Cette note de blogue en deux parties aborde la responsabilité de différents acteurs vis-à-vis des membres de l’EI se trouvant en détention dans le nord-est de la Syrie, à la lumière de la nouvelle invasion de la Turquie [NDLR : l’auteure fait référence aux faits survenus en novembre 2019, contemporains de la publication originale de cette note en anglais. Pour plus de détails sur ces événements voir par exemple ici]. Commençant avec un aperçu des faits récents, la première note de blogue souligne les obligations de la Turquie et des forces kurdes à l’égard des détenus. La seconde note de blogue abordera les obligations des États dont sont originaires les membres de l’État islamique détenus, qui ne sont ni syriens, ni irakiens.
Après avoir annoncé le retrait des troupes américaines du nord-est de la Syrie le 6 octobre 2019, le président Trump a tweeté que « la Turquie, l’Europe, la Syrie, l’Iran, l’Irak, la Russie et les kurdes devront faire face à la situation, et déterminer ce qu’ils veulent faire avec les membres de l’État islamique (EI) capturés dans leur « quartier » ». Dans un tweet subséquent, il a ajouté que la Turquie, l’Europe et les autres doivent « veiller [watch over] » sur les membres de l’EI capturés et leurs familles.
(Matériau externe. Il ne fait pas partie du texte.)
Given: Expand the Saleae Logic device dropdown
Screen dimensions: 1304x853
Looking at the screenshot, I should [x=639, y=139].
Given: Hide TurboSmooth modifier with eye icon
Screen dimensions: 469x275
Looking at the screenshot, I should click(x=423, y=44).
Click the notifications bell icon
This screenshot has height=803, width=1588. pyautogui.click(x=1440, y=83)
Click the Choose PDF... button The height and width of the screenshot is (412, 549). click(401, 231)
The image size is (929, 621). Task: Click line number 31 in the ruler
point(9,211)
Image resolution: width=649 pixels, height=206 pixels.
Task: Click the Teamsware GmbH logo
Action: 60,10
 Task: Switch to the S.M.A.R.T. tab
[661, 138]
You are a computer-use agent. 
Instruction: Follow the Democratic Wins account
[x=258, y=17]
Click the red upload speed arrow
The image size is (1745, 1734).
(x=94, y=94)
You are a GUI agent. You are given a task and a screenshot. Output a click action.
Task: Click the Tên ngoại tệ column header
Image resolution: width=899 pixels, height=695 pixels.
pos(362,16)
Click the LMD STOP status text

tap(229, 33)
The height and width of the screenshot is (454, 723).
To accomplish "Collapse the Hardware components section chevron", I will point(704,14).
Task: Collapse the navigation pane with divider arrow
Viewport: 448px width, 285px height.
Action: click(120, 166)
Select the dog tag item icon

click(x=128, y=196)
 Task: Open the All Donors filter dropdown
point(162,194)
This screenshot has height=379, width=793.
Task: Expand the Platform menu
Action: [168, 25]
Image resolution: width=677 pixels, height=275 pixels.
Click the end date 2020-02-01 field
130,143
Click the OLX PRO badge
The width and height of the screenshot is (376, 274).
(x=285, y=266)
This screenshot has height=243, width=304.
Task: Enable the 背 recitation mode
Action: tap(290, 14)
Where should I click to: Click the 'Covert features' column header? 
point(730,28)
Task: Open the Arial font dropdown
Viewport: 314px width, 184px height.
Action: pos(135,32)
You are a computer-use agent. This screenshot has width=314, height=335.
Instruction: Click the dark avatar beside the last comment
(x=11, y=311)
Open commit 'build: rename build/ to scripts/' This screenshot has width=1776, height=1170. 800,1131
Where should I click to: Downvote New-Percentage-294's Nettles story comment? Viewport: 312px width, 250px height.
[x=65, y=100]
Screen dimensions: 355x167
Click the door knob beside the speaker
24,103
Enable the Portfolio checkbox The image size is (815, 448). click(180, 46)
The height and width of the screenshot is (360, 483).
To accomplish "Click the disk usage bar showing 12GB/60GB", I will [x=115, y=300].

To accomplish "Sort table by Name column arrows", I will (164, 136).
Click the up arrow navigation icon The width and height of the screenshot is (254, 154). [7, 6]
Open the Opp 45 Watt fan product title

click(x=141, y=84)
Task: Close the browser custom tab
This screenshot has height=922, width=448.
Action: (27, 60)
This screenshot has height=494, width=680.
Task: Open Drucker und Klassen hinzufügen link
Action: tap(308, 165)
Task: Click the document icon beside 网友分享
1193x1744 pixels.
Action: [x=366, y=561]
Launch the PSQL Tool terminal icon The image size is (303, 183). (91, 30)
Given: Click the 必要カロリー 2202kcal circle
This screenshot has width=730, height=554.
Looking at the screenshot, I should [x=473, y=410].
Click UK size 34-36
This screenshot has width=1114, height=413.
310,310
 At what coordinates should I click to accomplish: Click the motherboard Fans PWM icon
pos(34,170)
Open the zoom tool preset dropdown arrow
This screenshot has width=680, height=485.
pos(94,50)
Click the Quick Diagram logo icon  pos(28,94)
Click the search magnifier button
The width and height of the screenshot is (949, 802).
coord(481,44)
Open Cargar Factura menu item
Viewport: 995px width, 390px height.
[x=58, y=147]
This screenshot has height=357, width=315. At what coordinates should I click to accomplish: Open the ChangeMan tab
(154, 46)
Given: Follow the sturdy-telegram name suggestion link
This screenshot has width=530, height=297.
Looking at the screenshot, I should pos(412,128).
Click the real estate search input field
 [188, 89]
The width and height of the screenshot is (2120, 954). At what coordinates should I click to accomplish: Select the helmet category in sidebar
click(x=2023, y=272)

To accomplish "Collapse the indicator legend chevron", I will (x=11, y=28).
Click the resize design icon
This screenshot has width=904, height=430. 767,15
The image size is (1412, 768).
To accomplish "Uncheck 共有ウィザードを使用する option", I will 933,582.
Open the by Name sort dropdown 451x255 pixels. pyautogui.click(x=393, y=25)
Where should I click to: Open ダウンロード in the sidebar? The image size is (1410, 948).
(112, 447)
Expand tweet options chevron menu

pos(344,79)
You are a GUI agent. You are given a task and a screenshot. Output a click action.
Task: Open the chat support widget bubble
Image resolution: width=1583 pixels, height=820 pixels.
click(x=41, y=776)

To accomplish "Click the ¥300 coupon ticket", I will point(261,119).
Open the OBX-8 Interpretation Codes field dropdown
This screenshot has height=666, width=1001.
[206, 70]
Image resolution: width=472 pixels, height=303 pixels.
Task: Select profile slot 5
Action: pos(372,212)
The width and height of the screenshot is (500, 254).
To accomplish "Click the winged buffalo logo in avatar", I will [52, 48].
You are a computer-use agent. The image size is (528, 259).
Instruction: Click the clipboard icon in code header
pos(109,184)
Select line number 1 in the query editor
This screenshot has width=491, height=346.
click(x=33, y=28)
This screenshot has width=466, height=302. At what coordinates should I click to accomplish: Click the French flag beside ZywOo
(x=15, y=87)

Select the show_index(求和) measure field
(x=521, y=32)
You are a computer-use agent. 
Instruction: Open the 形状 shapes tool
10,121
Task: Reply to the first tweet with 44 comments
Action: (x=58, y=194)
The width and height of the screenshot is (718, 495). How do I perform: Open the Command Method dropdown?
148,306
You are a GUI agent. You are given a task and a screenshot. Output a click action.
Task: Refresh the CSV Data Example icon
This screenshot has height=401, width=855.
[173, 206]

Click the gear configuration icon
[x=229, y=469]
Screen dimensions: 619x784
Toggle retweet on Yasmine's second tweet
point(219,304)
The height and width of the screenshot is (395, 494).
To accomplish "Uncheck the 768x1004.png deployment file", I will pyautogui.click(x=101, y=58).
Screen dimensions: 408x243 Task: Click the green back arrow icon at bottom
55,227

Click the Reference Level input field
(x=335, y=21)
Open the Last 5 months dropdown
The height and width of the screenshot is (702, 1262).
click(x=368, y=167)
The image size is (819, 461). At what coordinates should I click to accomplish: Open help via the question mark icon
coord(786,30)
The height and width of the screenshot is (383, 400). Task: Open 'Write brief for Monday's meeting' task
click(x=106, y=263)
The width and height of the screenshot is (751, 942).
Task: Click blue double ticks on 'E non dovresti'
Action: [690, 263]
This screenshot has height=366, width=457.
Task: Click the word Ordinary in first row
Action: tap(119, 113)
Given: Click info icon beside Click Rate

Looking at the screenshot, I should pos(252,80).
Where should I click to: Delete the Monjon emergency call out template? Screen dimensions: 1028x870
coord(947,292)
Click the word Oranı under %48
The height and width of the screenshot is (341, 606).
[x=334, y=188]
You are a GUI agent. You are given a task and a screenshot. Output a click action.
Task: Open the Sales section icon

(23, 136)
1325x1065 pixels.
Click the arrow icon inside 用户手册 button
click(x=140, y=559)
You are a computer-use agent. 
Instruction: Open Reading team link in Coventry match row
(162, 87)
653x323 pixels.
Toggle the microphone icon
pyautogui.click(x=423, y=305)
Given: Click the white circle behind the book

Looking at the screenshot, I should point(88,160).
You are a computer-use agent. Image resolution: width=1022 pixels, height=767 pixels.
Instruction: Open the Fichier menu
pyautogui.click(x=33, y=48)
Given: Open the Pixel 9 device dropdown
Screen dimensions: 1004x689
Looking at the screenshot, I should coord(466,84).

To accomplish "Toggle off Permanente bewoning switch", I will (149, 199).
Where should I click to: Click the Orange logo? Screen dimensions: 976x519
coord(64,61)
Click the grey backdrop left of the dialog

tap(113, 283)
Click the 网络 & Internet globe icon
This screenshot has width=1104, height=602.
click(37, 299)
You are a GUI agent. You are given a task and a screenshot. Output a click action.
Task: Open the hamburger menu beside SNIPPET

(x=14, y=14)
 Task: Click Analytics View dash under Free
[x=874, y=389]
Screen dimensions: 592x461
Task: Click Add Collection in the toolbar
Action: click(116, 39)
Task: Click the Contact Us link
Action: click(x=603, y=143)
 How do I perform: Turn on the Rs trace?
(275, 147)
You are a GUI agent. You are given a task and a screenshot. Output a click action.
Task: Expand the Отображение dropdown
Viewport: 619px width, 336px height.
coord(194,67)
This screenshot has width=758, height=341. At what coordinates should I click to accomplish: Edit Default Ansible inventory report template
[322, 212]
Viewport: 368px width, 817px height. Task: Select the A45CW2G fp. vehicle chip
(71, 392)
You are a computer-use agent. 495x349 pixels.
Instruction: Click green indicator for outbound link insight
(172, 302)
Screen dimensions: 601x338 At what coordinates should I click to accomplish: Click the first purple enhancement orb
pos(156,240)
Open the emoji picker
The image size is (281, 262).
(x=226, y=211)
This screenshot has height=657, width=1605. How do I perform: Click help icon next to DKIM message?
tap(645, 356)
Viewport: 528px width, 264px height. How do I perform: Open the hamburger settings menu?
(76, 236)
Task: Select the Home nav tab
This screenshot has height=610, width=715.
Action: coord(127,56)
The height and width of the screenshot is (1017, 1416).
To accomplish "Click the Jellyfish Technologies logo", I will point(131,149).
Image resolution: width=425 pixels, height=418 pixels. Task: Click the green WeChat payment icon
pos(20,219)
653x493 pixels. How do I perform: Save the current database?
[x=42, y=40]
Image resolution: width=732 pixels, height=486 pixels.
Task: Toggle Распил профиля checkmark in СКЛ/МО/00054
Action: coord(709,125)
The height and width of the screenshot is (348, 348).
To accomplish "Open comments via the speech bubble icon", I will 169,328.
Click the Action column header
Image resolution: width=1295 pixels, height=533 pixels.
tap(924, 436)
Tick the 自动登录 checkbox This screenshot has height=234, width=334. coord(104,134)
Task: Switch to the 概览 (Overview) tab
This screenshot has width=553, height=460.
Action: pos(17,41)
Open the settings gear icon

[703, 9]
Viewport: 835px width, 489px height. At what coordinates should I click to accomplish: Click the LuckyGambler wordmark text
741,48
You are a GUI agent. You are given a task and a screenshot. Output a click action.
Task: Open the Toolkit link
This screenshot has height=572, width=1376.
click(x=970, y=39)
Dans cette première note de blogue, j’examinerai si les déclarations du président Trump ont une base légale en droit international en abordant spécifiquement quelle est la responsabilité des forces turques et kurdes à l’égard des membres allégués de l’EI détenus par les Forces Démocratiques Syriennes (FDS), à la suite du retrait des troupes américaines et de l’invasion par la Turquie du nord-est de la Syrie. Dans la seconde partie de cette note de blogue, je discuterai ensuite de la responsabilité des États autres que la Syrie et l’Irak à l’égard de leurs ressortissants qui se trouvent parmi les détenus des FDS.
Événements récents en lien avec l’offensive turque
Avant d'entrer dans le vif du sujet, il est utile de résumer les faits pertinents, car la situation a rapidement évolué en l'espace de quelques jours.
Le 9 octobre 2019, la Turquie a lancé une offensive contre les FDS, qui sont dirigées militairement par les Unités de protection du peuple kurde (YPG) et les Unités de protection de la femme (YPJ), qu’elle considère comme des terroristes et indissociables des séparatistes du Parti des travailleurs du Kurdistan (PKK), qu’elle combat depuis des décennies. L’opération de la Turquie, appelée de manière ironique « Source de paix », avait pour but proclamé d'établir une « zone de sécurité » de 30 kilomètres de large le long de la frontière turco-syrienne où des réfugiés syriens qui avaient fui vers la Turquie pourraient être réinstallés après que cette zone ait été débarrassée des groupes « terroristes ». Profitant de l’opération, et comme cela était prévisible, des centaines de membres de l’EI ont déjà réussi à s’échapper de leurs gardes kurdes et pourraient maintenant rejoindre les rangs de l’EI, ce qui pourrait potentiellement avoir un impact dévastateur sur la sécurité régionale et internationale.
À la suite de l’incursion turque, les FDS ont conclu un accord avec le gouvernement syrien, qui avait sévèrement critiqué l'invasion turque, permettant aux forces armées gouvernementales de retourner dans le nord-est de la Syrie là où les Kurdes ont établi une auto-administration, afin d’aider les FDS à combattre les forces turques et les forces soutenues par la Turquie.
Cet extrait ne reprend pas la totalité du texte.